**TASK STATEMENT:** Reproduce each line from the records that holds "computer".

**RECORDS FOR PROCESSING:**
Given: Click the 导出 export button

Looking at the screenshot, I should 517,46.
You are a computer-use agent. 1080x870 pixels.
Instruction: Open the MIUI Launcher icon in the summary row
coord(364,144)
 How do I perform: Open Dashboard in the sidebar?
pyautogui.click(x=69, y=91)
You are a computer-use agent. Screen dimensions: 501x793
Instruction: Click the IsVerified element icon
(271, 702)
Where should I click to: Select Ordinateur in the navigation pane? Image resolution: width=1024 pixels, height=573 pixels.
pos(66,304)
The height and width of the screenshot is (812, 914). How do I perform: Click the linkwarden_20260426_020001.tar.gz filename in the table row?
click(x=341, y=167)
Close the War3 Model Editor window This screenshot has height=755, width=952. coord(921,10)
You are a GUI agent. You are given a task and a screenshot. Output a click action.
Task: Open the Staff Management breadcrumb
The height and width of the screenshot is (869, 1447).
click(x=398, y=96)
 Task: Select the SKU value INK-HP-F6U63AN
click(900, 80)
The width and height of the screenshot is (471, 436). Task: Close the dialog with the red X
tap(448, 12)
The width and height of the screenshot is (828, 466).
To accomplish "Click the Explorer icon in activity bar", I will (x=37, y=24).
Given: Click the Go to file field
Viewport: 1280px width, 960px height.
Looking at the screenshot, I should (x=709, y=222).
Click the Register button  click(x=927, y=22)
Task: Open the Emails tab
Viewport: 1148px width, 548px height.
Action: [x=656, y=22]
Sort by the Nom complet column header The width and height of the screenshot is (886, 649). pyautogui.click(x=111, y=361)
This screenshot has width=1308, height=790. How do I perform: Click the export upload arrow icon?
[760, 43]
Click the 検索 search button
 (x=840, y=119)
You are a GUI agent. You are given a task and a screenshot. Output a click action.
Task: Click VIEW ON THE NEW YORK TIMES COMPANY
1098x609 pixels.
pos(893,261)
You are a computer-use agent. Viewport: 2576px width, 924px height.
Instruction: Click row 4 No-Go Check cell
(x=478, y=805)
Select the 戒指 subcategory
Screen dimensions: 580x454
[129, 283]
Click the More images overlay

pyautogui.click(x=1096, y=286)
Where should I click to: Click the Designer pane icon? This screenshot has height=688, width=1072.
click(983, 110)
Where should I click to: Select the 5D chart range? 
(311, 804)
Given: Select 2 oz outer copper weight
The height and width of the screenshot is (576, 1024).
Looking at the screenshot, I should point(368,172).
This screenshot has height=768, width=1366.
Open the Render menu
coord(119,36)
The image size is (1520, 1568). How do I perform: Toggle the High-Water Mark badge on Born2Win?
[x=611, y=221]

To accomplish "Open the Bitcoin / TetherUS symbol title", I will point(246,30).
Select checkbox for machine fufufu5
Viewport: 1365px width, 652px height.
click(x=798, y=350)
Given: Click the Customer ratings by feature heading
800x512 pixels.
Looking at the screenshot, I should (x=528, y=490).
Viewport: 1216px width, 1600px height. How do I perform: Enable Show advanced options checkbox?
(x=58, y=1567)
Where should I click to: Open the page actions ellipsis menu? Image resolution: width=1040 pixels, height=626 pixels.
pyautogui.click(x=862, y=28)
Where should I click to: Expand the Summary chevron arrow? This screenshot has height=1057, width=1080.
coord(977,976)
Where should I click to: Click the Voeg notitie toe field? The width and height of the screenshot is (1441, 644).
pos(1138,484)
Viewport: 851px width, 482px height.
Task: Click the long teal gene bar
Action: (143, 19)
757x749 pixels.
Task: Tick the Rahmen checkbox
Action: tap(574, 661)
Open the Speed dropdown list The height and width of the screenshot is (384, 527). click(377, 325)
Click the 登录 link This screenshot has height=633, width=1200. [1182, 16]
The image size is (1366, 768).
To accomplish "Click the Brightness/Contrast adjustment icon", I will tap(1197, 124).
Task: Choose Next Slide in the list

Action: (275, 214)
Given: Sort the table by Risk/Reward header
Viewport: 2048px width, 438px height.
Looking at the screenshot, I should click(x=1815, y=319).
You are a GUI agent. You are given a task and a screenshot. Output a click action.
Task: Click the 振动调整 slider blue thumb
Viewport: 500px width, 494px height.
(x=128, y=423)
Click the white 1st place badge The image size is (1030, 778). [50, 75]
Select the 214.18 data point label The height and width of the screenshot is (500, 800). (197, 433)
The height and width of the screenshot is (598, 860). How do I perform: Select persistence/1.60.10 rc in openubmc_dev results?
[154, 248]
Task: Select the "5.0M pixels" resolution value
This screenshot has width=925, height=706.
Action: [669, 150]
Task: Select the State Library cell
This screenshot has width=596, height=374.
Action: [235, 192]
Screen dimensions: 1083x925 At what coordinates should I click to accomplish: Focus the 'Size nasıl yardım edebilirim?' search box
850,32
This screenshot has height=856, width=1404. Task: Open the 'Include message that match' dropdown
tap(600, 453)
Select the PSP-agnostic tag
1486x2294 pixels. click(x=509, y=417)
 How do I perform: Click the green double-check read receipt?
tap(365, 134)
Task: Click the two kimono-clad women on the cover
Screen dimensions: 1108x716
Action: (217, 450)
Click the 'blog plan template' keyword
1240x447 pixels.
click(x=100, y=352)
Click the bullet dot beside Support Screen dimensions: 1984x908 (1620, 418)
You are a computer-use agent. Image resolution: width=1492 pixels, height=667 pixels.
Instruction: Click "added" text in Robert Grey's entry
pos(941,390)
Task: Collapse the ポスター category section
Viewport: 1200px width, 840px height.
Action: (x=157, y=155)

**EXERCISE RESPONSE:**
You are a computer-use agent. 1080x870 pixels.
You are a computer-use agent. Screen dimensions: 501x793
You are a computer-use agent. Viewport: 2576px width, 924px height.
You are a computer-use agent. Image resolution: width=1492 pixels, height=667 pixels.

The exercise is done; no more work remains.